Measurement in the Great White North Full Episode Transcript
Weldon Wright: Welcome to episode 23 of the “Oil & Gas Measurement Podcast,” sponsored by GCI, Gas Certification Institute.
For more than 20 years, GCI has been providing measurement fundamentals training and measurement standard operating procedures to the oil and gas industry, and now proudly offer the Muddy Boots Online field operations platform. Let GCI show you how Muddy Boots can streamline your field measurement operations.
Announcer: Welcome to the Oil & Gas Measurement Podcast, where measurement professionals, bubba geeks and gurus share their knowledge, experience, and likely a tall tale or two on measurement topics for the oil and gas industry. Now, your host, Weldon Wright.
Weldon: Hello, and welcome to episode 23 of the “Oil & Gas Measurement Podcast.” I’m your host, Weldon Wright of FpvPrime Measurement Consulting. I’m here today with Colby Ruff of Measurement Optimization Corp.
We’re going to talk about how things are going up north of the border. Before we do that, Colby, thanks for being here. Tell us a little bit about yourself and how you got where you are in the gas industry.
Colby Ruff: Thank you, Weldon, for the invitation to attend the podcast today. Very happy to share some insights on how we do measurement up here in Canada. I am an upstream oil and gas facility measurement specialist. I have my consulting business, Measurement Optimization Corp.
I’ve been out consulting now for just about three years. Prior to that, I was the measurement specialist at the Alberta Energy Regulator, which is a provincial regulator that oversees oil and gas production here in Alberta.
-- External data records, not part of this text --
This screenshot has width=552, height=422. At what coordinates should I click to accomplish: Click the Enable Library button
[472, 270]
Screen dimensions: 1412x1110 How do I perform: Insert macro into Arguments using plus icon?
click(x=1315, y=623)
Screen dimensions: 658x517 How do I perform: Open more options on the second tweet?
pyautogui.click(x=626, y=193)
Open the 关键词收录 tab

Maybe I’ll just take a couple of minutes and give a little bit of a history of my experience in the oil and gas industry. I won’t dwell on it, but some of it might be relevant. As you can tell, maybe you can’t because you don’t have a picture, but I’ve been in the industry for quite some time.
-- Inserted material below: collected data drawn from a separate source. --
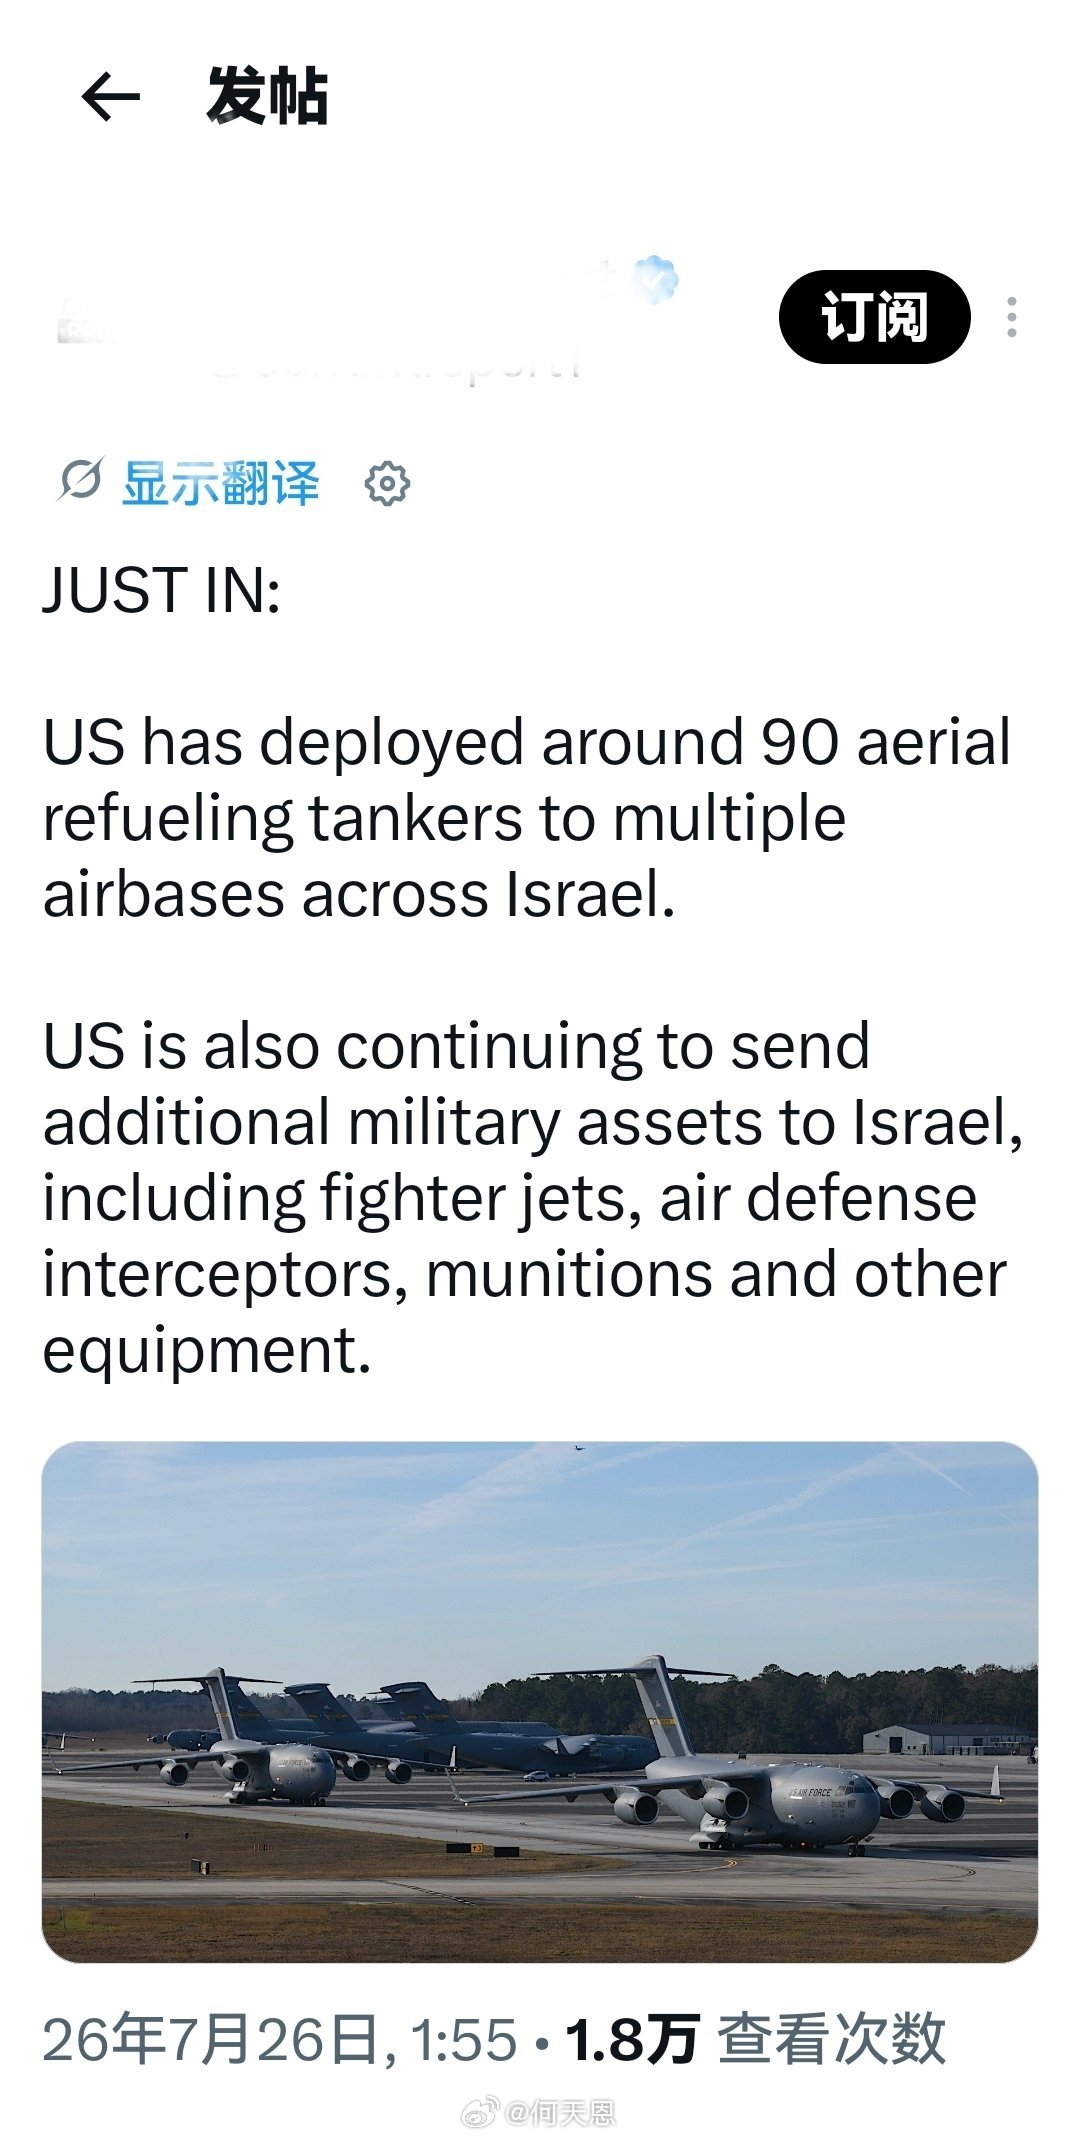Tap the @何天恩 watermark text
Screen dimensions: 1080x2139
pyautogui.click(x=560, y=2113)
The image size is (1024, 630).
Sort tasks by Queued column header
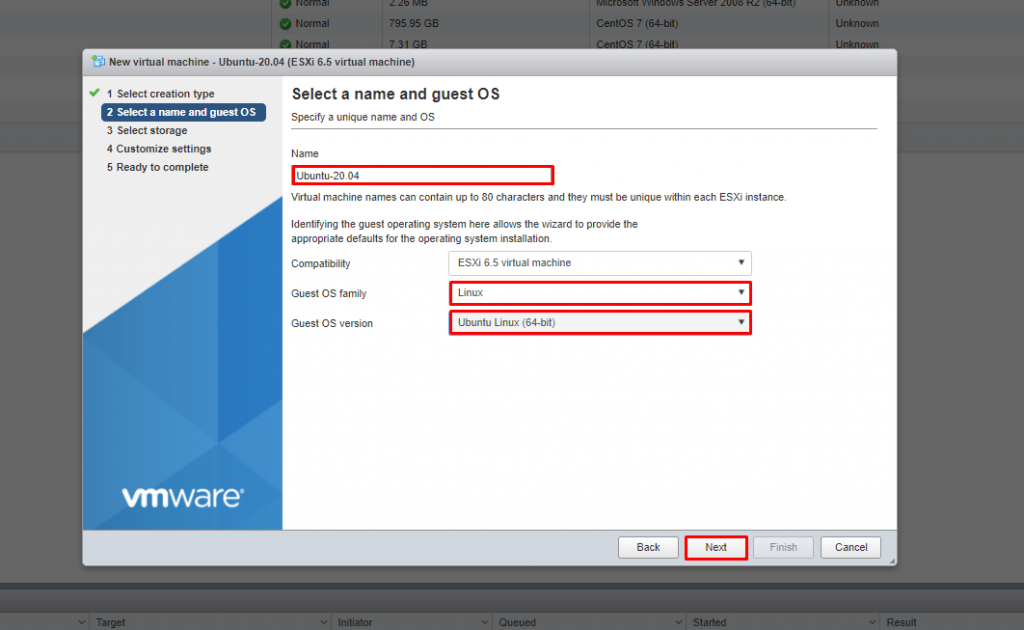(518, 622)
I entered back in the early ’80s after graduating from the Southern Alberta Institute of Technology here in Calgary. It’s a polytechnic that has an upstream oil and gas program. In the ’80s, I worked for a few different oil companies here in Calgary, Mobile Oil, Canada, Canadian Hunter, West Coast Petroleum.
I was primarily doing reservoir engineering work and production engineering work. I did that for about eight years, and then changed career paths a little bit.
I left the operating companies and went and worked for a few different service providers that developed software programs for the upstream industry, economic evaluations, and various engineering packages. I worked for a data vendor as well. I did that for about 10 years.
My last experience in that regard was working for Schlumberger Information Solutions here in Calgary, where I was their business development manager for outsourced data management, and helped them build their LiveQuest business model, which was ASP server and back in those days was quite new.
It’s pretty normal these days, but it was new and shiny back then. After I worked for Schlumberger, I spent a couple of years working for the Southern Alberta Institute of Technology in their corporate training department.
Specifically, what I was doing is creating and delivering training programs for oil and gas companies, specifically on the upstream side. It was through that work that I was introduced to a fellow by the name of Dave Hill at the Energy and Utilities Board. That was around 2004.
I was putting together some training for his folks in the production operations group. He looked at me and said, “Hey, we’ve got a position we’re trying to fill. We think you’d be a good fit.” I agreed, and that’s how I got employed with the regulator here in Alberta.
That was 2004. My first role there at the regulator was in their flaring and venting team, specifically dealing with what was called Directive 060 – Upstream Flaring and Venting Guide. The whole idea there was working with upstream operators to help them minimize their solution gas flaring and venting from oil operations.
Over time, that mandate expanded to reducing flaring inventing from all sorts of facilities, gas plants, gathering systems, and so on. After doing that for a couple of years, I actually moved into the measurement space and was able to work with Directive 017, which is the measurement directive with the Alberta Regulator.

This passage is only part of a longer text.